1.     What is an SQL Injection?

2.     A basic example

3.     The different types
3.1 In-band SQLi
3.2 Inferential SQLi
3.3 Out-of-band SQLi

4.     Prevention
4.1 Prevention in Frontend
4.2 Prevention in Backtend

5.     Real-Life SQLi Examples
5.1 Sony
5.2 Tesla
5.3 Cisco
5.4 Fortnite

6.     Conclusion

7.     Sources

1. What Is an SQL Injection?

SQL Injection (SQLi) is a code injection technique that exploits a security vulnerability occurring in the database layer of an application.

The vulnerability is present when user inputs are either improperly filtered for string literal escape characters embedded in SQL statements or user input is not strongly typed and thereby unexpectedly executed.

This allows an attacker to manipulate SQL queries, enabling them to unauthorized access, modify, and delete data in the database. This can lead to significant breaches of confidentiality, integrity, and availability, ranging from unauthorized viewing of data to complete database compromise.

2. A Basic Example

Consider a simple web application that uses a SQL database to store user information.
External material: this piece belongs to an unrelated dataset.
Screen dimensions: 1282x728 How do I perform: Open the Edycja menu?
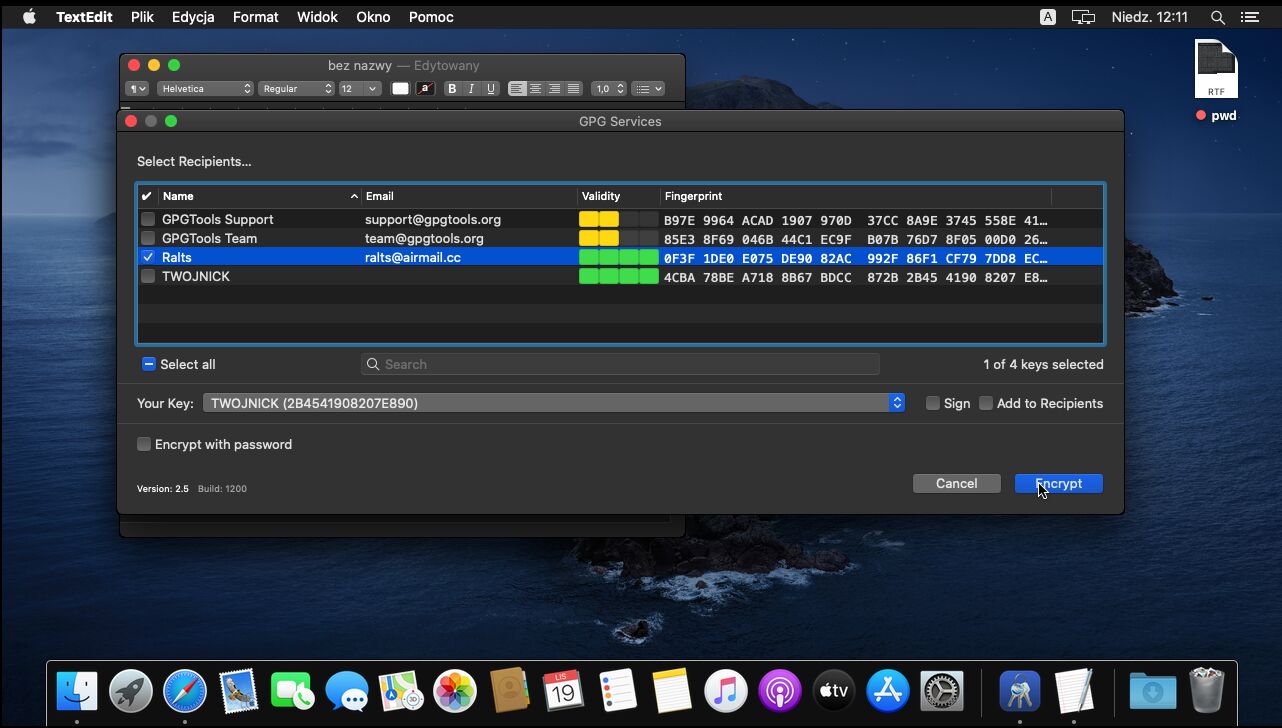point(192,17)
Users log in to the application by entering their username and password, which the application checks by running a SQL query:

SELECT * FROM users WHERE username = '[username]' AND password = '[password]';

An attacker could exploit this by entering a username that always returns true, such as "bash".

' OR '1'='1

If the application directly concatenates this input into a SQL query without proper sanitization, the resulting query becomes:

SELECT * FROM users WHERE username = '' OR '1'='1' AND password = '[password]';

Since '1'='1' is always true, the query returns all rows from the users table, effectively bypassing the authentication mechanism.
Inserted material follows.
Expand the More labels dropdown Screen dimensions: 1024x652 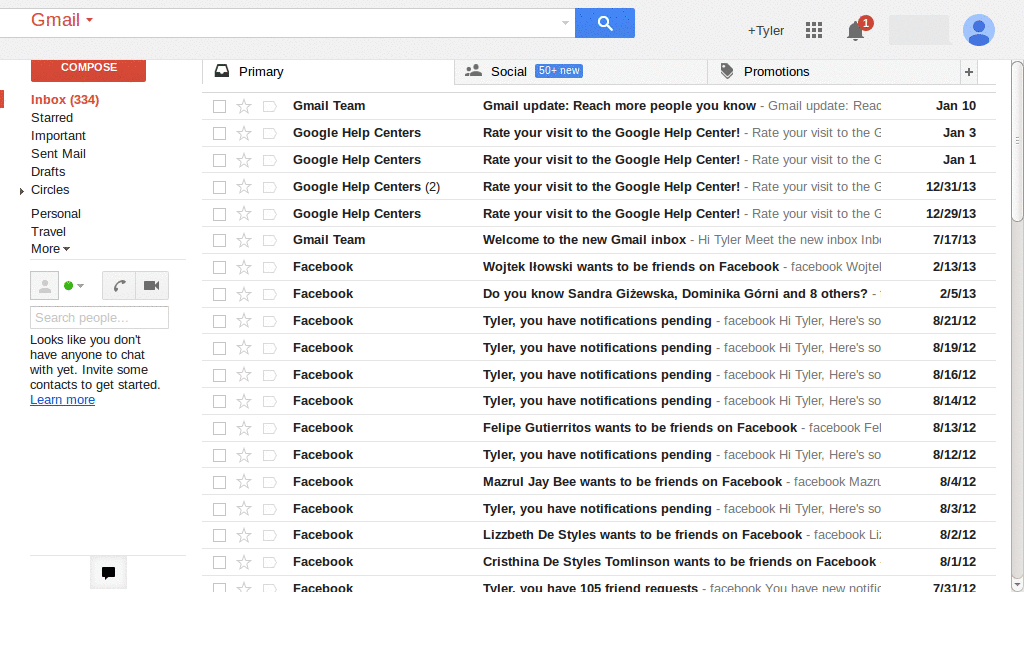[49, 249]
This is a very simple example to illustrate what is the basic idea behind an SQL Injection.

3. The Different Types

There are three main types of SQLi: In-band, Inferential, and Out-of-band.

Types of SQLi

3.1. In-Band

This type of SQL Injection leverages the same communication channel to launch the attack and gather results [3].

In-band SQLi

Tautologies

To trick a conditional return and gain access to unauthorized data, one can use a statement that is always true.

' OR '1'='1

Union Queries

The aim is to utilize the UNION keyword to add a new query for retrieving additional data.
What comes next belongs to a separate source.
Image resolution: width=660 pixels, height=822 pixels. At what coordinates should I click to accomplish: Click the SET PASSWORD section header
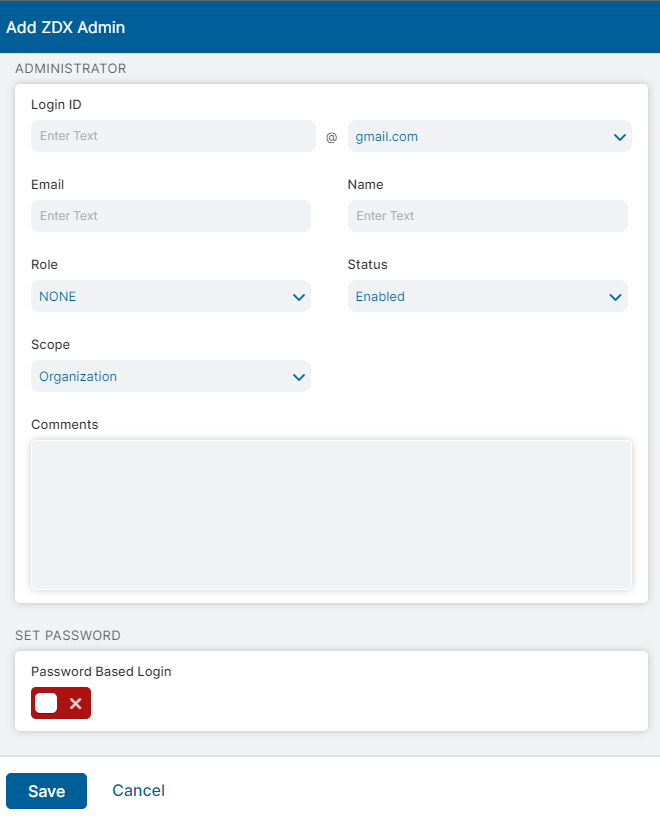(x=68, y=635)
SELECT title, author FROM books WHERE title LIKE '%[user_input]%';

Injected query:

' UNION SELECT username, password FROM users

Error-Based

The attacker is attempting to obtain information about the database structure by exploiting error messages. This is a form of malicious reverse engineering.

3.2 Inferential (Blind-SQLi)

This attack occurs when an attacker sends data payloads to the server and observes the response or behavior of the server to learn about its structure. The attack is called “blind” because the attacker cannot see the result of the executed query directly, and no data are exchanged [3].

Inferential (Blind-SQLi)

Boolean-Based

The attacker sends a specific query to obtain a boolean response. Based on these responses, the attacker tries to enumerate the data structure.

Time-Based

This is a blind attack that delays query execution to infer database structure from the response time.

3.3. Out-of-Band

This type of attack is used when an attacker is unable to use the same channel to both launch the attack and gather information or when the server is too slow or unstable. It relies on the server’s ability to make DNS or HTTP requests to transmit data to an attacker [3].

Out-of-band SQLi

4. Prevention

In modern web applications, an injection can occur at many different levels and will be handled differently depending on the language, framework, or transport protocol used at each level.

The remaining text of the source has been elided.